You know how on the pumps they tell you how the price of gas is broken down x% for crude, x% for marketing and profit, x% taxes and x% for refining costs?
The gas companies were still getting the same percentage it was just that the size of the pie got bigger because of the jump in the cost of crude. The same must also be true for the State and Provincial governments that get a piece of the pie. Those guys must have taken in record taxes from the gas tax. I wonder what they are doing with our money
Not sure about Canada but in IL and MO it isn't a % of the cost but a set rate.
We are leaving out the real criminals here: corn farmers. Ethanol is ore expensive and less efficient than gas. My poor Nissan is force-fed that crap at a 10% rate every fill-up.
I live in an area where they are proposing to build the first Ethanol Distillery in Pennsylvania. The local residents are furious about it and fighting it tooth and nail. My question is, what's the big deal?
Ethanol seems like a good thing for the most part... at least it's environmentally friendly. If it's more expensive and less efficient, I don't see why anyone would want to buy it anyway... that's basic enonomics, basic marginal utility.
But why is the plant makes it such a bad thing, why is being fought? It's not a coal power plant or anything like that... I just don't know enough about ethanol to have an opinion.
If you're a battery, you're either working or you're dead....
You bring up a lot of important points in this thread mookie. Ima as capitalistic as the next American, but I also believe that there has been widespread abuses in pricing in this industry, and it needs to be investigated. Also - you make a great point about taxation, is taxation of gas a set rate per gallon, or is it based on a % of price - if the latter, how much extra surplus is that bringing in and where is that surplus going to?

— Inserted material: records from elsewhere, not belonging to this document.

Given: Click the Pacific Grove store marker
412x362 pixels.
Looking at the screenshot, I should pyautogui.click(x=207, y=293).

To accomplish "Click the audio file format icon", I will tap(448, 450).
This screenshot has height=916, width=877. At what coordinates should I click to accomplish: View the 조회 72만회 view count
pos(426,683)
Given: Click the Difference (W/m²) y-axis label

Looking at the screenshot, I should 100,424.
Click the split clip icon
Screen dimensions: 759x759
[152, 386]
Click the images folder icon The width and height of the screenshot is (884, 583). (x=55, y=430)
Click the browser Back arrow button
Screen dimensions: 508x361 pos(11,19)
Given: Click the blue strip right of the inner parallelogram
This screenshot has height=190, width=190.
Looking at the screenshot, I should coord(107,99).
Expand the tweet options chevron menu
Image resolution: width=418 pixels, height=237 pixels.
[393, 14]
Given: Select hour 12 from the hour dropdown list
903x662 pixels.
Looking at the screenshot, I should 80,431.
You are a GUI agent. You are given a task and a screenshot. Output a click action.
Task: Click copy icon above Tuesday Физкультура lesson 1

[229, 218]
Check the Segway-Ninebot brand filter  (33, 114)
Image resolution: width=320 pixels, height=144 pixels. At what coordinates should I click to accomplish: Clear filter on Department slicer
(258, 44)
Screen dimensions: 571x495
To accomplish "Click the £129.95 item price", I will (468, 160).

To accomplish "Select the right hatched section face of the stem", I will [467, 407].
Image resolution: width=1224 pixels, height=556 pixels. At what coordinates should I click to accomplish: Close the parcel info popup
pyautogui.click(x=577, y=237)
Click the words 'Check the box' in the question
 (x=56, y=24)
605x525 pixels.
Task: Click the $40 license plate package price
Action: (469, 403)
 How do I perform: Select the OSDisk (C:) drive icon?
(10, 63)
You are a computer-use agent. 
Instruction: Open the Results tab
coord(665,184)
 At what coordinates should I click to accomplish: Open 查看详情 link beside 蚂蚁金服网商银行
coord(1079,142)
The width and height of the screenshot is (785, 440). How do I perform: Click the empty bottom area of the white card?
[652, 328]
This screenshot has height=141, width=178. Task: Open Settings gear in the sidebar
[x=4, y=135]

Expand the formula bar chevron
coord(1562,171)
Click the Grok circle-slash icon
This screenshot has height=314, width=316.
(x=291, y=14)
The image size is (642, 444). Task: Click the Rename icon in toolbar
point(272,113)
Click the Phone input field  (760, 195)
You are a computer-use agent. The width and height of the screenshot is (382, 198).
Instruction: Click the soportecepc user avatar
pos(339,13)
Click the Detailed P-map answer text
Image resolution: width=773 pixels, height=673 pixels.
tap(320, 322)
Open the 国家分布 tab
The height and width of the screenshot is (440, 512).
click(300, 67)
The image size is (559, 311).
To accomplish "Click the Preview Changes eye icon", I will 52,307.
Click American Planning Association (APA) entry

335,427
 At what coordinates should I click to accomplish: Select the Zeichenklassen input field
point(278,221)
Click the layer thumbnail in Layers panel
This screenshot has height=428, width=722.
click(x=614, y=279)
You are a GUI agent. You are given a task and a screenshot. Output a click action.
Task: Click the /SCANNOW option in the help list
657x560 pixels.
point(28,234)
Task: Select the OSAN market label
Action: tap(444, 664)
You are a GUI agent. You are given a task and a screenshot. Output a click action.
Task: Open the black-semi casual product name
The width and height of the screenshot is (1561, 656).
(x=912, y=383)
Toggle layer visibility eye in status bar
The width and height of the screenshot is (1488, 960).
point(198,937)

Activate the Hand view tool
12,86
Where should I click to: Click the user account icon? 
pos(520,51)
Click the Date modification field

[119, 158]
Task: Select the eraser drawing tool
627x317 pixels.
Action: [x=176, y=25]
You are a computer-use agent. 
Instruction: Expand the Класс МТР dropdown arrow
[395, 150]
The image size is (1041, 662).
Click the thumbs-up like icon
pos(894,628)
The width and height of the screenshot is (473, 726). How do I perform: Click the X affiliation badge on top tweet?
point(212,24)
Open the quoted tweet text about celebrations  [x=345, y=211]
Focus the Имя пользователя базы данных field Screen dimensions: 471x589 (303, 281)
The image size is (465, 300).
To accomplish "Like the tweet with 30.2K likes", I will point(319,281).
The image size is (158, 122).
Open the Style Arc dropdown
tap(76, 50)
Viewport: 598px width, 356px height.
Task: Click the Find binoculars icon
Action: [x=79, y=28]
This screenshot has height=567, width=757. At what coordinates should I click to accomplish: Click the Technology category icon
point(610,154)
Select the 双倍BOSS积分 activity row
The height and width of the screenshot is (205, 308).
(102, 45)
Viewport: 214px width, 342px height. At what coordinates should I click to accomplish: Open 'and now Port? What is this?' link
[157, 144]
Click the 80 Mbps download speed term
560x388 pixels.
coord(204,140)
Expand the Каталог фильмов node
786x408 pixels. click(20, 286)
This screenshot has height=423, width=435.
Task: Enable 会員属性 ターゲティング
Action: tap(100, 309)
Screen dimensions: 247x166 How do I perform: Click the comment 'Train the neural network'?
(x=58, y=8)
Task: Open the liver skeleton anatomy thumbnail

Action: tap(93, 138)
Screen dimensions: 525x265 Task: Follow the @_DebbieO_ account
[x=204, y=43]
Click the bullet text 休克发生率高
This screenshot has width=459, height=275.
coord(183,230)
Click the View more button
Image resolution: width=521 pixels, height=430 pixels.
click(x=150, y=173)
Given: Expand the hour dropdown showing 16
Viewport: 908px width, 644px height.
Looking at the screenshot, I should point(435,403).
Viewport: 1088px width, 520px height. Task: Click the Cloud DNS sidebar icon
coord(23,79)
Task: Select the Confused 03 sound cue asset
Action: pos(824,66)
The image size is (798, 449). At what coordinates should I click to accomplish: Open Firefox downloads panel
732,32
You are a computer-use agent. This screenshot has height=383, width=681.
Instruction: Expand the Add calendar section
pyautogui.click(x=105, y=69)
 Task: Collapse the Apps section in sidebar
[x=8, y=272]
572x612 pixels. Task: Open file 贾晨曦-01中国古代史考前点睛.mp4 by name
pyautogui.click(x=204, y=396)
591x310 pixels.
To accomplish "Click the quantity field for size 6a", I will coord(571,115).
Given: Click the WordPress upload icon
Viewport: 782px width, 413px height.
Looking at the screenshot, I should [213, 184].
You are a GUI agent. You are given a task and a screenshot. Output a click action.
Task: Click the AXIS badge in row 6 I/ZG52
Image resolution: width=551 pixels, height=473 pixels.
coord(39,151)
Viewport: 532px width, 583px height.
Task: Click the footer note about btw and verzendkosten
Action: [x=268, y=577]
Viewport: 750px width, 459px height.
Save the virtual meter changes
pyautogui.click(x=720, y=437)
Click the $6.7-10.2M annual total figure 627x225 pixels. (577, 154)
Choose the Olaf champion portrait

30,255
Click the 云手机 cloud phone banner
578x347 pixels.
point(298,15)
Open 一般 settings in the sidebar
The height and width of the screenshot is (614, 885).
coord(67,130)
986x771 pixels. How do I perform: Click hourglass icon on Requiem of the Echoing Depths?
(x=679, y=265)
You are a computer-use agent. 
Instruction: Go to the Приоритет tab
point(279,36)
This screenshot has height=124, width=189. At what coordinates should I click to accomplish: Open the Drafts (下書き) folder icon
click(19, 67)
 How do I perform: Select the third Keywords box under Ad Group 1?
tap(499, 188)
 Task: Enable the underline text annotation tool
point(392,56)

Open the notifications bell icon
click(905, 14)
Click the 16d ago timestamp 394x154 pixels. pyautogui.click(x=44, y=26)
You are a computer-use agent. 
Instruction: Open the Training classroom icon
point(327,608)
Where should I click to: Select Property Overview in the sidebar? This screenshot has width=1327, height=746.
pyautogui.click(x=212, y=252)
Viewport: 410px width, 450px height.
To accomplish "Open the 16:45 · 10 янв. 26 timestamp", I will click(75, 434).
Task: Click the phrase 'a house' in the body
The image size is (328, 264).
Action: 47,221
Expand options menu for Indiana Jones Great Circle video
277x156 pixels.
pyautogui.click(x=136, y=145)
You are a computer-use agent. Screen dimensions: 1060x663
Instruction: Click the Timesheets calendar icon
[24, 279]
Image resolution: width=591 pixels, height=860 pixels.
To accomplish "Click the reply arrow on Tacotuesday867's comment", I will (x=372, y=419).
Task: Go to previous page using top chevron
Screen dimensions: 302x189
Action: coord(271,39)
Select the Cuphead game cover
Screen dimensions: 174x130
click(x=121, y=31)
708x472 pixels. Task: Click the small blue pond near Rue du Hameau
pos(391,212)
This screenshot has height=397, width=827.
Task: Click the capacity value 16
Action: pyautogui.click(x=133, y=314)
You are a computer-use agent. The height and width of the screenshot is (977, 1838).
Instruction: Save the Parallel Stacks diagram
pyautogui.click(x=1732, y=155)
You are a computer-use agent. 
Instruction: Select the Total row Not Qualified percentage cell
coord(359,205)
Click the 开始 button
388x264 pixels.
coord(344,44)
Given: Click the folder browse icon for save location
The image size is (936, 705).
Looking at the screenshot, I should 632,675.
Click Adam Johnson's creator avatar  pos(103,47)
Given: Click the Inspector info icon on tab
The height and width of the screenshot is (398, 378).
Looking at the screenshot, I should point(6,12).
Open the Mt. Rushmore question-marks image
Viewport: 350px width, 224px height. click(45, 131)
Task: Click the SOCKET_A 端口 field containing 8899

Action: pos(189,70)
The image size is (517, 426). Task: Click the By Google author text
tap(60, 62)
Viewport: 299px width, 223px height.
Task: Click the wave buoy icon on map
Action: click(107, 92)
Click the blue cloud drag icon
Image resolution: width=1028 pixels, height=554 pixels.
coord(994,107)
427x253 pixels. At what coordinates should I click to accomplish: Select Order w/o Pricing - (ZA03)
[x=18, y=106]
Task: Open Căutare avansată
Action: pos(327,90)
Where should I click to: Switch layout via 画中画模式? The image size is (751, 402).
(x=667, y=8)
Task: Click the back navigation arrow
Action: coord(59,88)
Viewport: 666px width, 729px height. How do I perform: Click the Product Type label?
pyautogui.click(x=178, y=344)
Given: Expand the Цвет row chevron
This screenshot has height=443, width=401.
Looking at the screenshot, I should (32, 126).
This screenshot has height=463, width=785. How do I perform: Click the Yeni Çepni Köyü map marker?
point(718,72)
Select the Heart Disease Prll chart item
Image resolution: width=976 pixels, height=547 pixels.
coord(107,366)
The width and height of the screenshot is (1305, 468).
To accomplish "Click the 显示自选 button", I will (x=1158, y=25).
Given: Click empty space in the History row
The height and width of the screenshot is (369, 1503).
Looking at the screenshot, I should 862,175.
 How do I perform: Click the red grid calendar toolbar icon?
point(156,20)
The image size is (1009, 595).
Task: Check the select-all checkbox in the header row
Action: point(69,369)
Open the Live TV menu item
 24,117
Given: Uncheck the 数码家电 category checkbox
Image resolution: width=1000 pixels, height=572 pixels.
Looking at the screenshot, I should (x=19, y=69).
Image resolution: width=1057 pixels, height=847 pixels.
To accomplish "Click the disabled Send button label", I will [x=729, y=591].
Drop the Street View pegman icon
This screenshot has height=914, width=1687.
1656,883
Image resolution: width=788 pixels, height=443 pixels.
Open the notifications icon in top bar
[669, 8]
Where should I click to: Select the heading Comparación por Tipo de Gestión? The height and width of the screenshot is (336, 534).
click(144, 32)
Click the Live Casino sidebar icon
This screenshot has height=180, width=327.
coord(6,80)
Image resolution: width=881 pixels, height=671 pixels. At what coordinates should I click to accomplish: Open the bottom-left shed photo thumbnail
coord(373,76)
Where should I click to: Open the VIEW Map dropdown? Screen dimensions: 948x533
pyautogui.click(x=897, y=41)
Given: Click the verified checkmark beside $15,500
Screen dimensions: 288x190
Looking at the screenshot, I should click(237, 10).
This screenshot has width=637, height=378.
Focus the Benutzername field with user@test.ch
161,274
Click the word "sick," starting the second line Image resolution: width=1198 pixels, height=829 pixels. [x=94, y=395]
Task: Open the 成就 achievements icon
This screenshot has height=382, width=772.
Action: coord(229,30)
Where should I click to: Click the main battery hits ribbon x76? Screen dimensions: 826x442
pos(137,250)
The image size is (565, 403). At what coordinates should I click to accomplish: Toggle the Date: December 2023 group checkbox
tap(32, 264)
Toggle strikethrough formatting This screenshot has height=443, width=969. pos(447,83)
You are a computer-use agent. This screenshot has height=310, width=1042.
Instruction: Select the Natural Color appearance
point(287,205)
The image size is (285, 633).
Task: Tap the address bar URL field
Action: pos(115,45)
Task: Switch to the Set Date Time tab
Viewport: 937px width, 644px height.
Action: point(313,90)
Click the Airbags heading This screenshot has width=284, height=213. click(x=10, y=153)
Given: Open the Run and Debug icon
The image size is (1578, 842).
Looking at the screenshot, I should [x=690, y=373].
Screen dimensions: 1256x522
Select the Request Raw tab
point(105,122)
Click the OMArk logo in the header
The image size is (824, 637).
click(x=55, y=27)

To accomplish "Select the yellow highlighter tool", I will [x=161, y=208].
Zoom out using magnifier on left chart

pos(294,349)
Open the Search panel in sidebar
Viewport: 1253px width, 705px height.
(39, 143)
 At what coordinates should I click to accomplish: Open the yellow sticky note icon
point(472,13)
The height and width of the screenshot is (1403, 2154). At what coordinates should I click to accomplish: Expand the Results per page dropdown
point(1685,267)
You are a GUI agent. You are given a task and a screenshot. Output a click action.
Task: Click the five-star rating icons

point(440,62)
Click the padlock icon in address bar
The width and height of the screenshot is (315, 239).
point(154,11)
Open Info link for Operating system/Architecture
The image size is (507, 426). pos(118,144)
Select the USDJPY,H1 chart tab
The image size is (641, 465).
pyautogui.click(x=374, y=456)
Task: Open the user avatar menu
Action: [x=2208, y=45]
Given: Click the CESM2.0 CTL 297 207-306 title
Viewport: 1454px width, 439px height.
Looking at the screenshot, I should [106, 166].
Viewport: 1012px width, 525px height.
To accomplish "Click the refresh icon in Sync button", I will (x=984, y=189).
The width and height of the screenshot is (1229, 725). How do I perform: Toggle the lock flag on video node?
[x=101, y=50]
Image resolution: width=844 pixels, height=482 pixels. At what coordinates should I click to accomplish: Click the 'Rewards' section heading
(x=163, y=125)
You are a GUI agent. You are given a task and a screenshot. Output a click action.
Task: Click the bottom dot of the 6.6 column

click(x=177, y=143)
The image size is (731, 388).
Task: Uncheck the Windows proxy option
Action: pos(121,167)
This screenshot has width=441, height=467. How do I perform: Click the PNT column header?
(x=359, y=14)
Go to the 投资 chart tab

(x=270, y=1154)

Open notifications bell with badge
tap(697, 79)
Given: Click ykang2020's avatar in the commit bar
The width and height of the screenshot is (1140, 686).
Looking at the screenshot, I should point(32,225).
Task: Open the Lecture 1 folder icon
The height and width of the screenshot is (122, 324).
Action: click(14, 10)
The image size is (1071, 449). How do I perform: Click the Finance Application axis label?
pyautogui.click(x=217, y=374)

Coppermine wrote:I'm curious about the pros and cons of ethanol.
I live in an area where they are proposing to build the first Ethanol Distillery in Pennsylvania. The local residents are furious about it and fighting it tooth and nail. My question is, what's the big deal?
Ethanol seems like a good thing for the most part... at least it's environmentally friendly. If it's more expensive and less efficient, I don't see why anyone would want to buy it anyway... that's basic enonomics, basic marginal utility.
But why is the plant makes it such a bad thing, why is being fought? It's not a coal power plant or anything like that... I just don't know enough about ethanol to have an opinion.
Its not environmentally friendly by any means, it just pollutes in a different way than gasoline.
Cornbread Maxwell wrote:You bring up a lot of important points in this thread mookie. Ima as capitalistic as the next American, but I also believe that there has been widespread abuses in pricing in this industry, and it needs to be investigated. Also - you make a great point about taxation, is taxation of gas a set rate per gallon, or is it based on a % of price - if the latter, how much extra surplus is that bringing in and where is that surplus going to?
I'm pretty sure that in Ontario the provincial tax is a percentage of total cost at the pump.
Somebody in this thread said that in the States that it is a fixed amount but somehow I doubt that.
I don't know whether the 31% was on average what it worked out to or whether it was a set 31%.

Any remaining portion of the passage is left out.